Last Thursday, I waited until 10:55 a.m. instead of 10:50 to move my car, double-parked on the Friday side, back to the Thursday side, where it would not require moving for a whole week – unless, of course, I wanted to actually drive somewhere, which is almost never a smart thing to do unless you’re going out of town. At 10:50 (or 10:51 or 52, depending on how far up or down my car is), there are plenty of Thursday spots to choose from. But on this morning, that five minute window of time was enough for the Thursday side to fill up entirely. I had to move on in search of a parking place good for a week. No worries, though. If you’re early enough, you can always find something pretty close to home.

In the arrogance that comes from seeing lots of free curb space, I didn’t notice that none of the numerous open spaces was long enough to accommodate my car – which isn’t particularly big, so don’t get the wrong idea. Meanwhile, the streets were filling up. I made two increasingly desperate circuits of the surrounding blocks and found nothing that would free me from the awful fate of having to move the car again on Friday. Finally, at the top of the block two over from mine, I found a spot big enough for me and quickly pulled in, spending a minute or two extra to make sure I was close enough to the curb – in New York, you can never be too rich, too thin or too close to the curb.

Relieved, I locked that car and headed home.

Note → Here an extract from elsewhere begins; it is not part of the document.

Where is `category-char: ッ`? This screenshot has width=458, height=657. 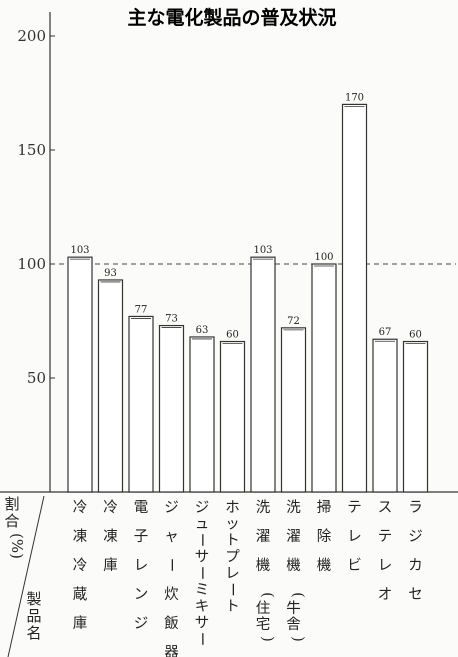
category-char: ッ is located at coordinates (232, 525).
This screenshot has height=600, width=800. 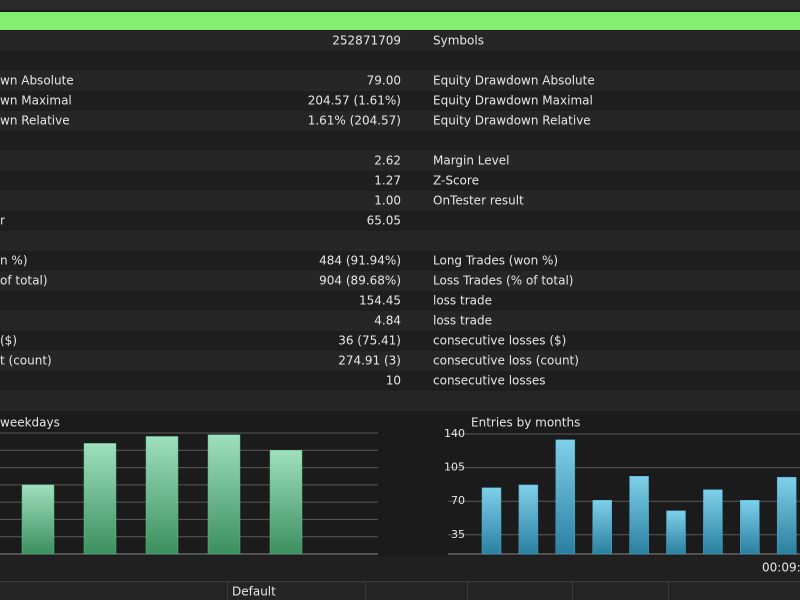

A block and a half on, I began wondering about the side I’d parked on: Thursday or Friday, Friday or Thursday? I was over a block away from the car anyway, so what difference did it make? I could check again tonight when I walked the dog.

That’s when I knew I’d parked on the Friday side, the if-you’re-parked- there-at 8:01 a.m.-you’ve-got-a-parking-ticket side. For the first time in my memory, as least so far as I can remember, alternate-side regulations had confused me.

I grow old, I grow old, but I swear it’ll never happen again. That’s for out-of-towners.